NETTALI.COM- En visite ce vendredi 3 avril 2026 à la gare routière des Beaux Maraîchers pour superviser le transport des passagers, le ministre des Transports, Yankhoba Diémé, a fustigé l’attitude des transporteurs grévistes. Il leur reproche d'avoir choisi de paralyser le secteur lors de moments stratégiques, notamment à l’approche de la fête de l’Indépendance et de la fête de Pâques.
Le ministre des Transports Yankhoba Diémé a effectué une visite ce vendredi à la gare des Beaux Maraîchers pour assurer le déplacement des passagers.
Face à ce blocage, le ministre a souligné le caractère exceptionnel de la réponse gouvernementale. « Vous avez vu aujourd’hui, on a été obligé de déployer des véhicules qui font dans l’urbain pour transporter et desservir des axes comme Saint-Louis. Aujourd’hui, nous exerçons cette opération coup de poing, mais l’enjeu n’est pas là. L’enjeu est dans des solutions structurelles et c’est cela que nous voulons privilégier » a-t-il d’emblée précisé.
Yankhoba Diémé voit dans le choix de ce calendrier une volonté délibérée de nuire à l’image et à la stabilité du pays. « Quand nous allons vers un match du Sénégal, dans lequel j’estime que c’est la prolongation de la Coupe d’Afrique, où nous sommes en train de nous battre au niveau international pour inviter un pays et qu’un sabotage soit fait, on calibre la grève à cette date.
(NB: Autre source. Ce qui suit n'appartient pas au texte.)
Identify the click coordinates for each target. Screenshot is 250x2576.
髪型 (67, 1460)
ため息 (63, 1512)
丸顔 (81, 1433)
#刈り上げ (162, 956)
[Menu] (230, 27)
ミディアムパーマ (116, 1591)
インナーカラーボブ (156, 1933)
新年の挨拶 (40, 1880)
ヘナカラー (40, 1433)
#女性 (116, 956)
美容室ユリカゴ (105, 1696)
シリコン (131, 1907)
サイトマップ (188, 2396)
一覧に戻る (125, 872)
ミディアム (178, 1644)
C’est inacceptable. Quand on rassemble la jeunesse dans une ville emblématique comme Thiès, à la veille de la fête de l’Indépendance, pour un État, un régime qui se veut souverain, je pense que ça va au-delà de la provocation, ça va au-delà du grade de grève. L’État doit agir. Et nous sommes sur cette ligne. Les gares routières du Sénégal appartiennent à l’État » a-t-il lâché avec fermeté.
Pour pallier l’absence des transporteurs privés, la société publique Dakar Dem Dikk a été sollicitée pour injecter l’intégralité de sa flotte dans le réseau interurbain, profitant de la période des vacances scolaires. Le ministre a tenu à rappeler que la porte du dialogue est restée ouverte, malgré le refus de certains acteurs de s’y asseoir. « Celui qui veut aller en grève, on négocie avec lui. Ce qu’on ne peut pas, on lui dit en toute franchise. Nous n’avons fait qu’appeler à la table de négociation. La preuve, à deux réunions, pour ceux qui ont déposé une plateforme et qui ont choisi de boycotter. S’il y a un autre langage, vous pouvez le partager avec moi » a-t-il conclu.